3. Data minimization
The data collected and processed by data controllers must be adequate, relevant and limited to that which is necessary i.e. the minimum amount of data required to fulfil the purpose. For example, Slovakia mandates the collection of gender type for individuals, however, it would be considered excessive to collect gender type for individuals who are not resident in Slovakia.
Organizations should make sure that the data they hold is accurate and up-to-date, and if it not correct, they need to take all possible steps to make sure it's rectified. If the errors can't be corrected, then the data should be erased. The onus is on the organization to proactively ensure the data they hold is accurate, so prepare for an onslaught of "Confirm Your Details" checks from various providers.

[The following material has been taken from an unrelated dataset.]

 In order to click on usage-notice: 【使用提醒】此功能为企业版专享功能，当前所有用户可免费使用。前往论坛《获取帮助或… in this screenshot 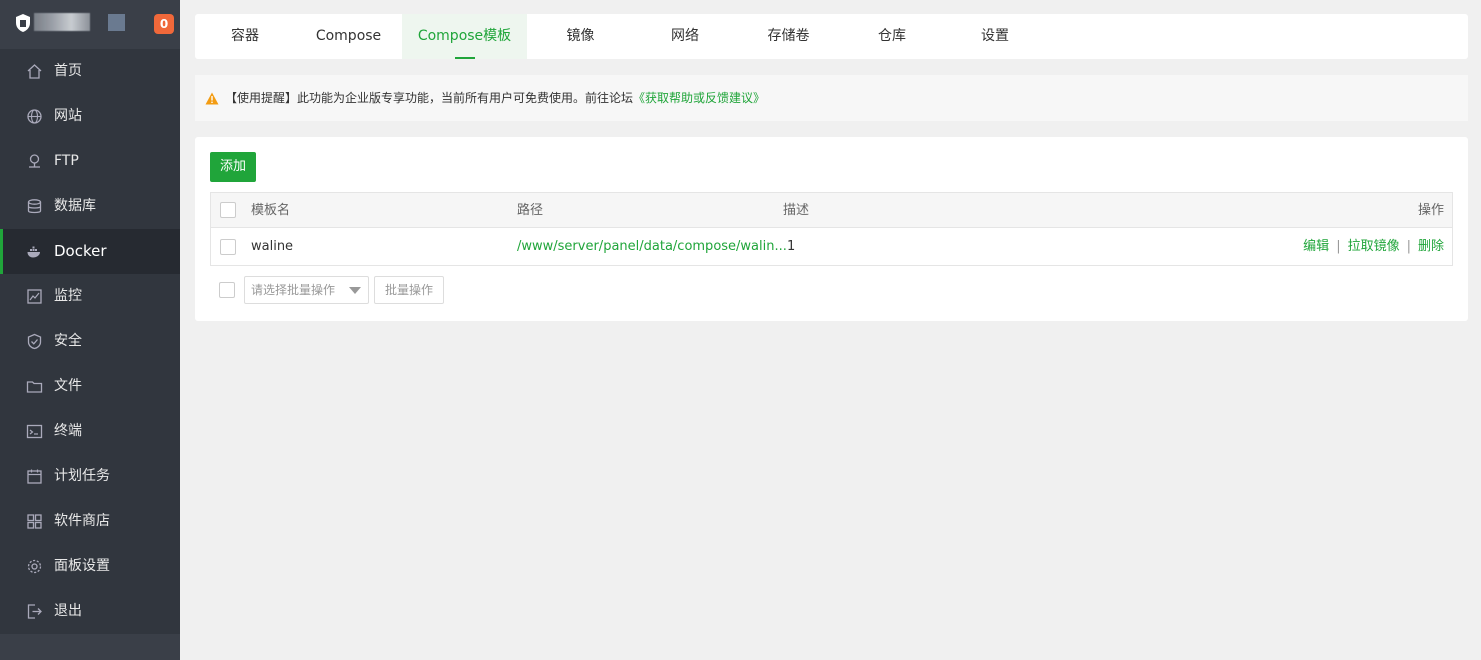, I will do `click(832, 98)`.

This principle ties in well with the data subject's right to rectification – we will go into detail on data subjects’ rights in a separate blog.
5. Storage limitation
This principle insists that organizations can only hold on to data for as long as they have a relevant legal basis to do so. Organizations should periodically review their databases and scrub them of any out-of-date or unlawfully held information.
This is where record retention rules come into play. Let’s say a bank has ended its relationship with a client. AML laws dictate that the bank must then hold the KYC information on that client for five years (this varies depending on several factors). The bank has a "legal obligation" to hold the data for that length of time. Once five years have passed, they must delete that information without delay.
6. Integrity and confidentiality
The final principle relates to data security and demands that an organization takes adequate measures to protect against data breaches and unlawful processing. It also demands that an organization has suitable monitoring procedures in place to detect any gaps in their processes.
There is a seventh principle - Accountability - but that warrants a whole other blog post. It essentially requires an organization to be able to demonstrate their compliance with GDPR through a number of obligations like policies, hiring a Data Protection Officer, Data Protection Impact Assessments and more.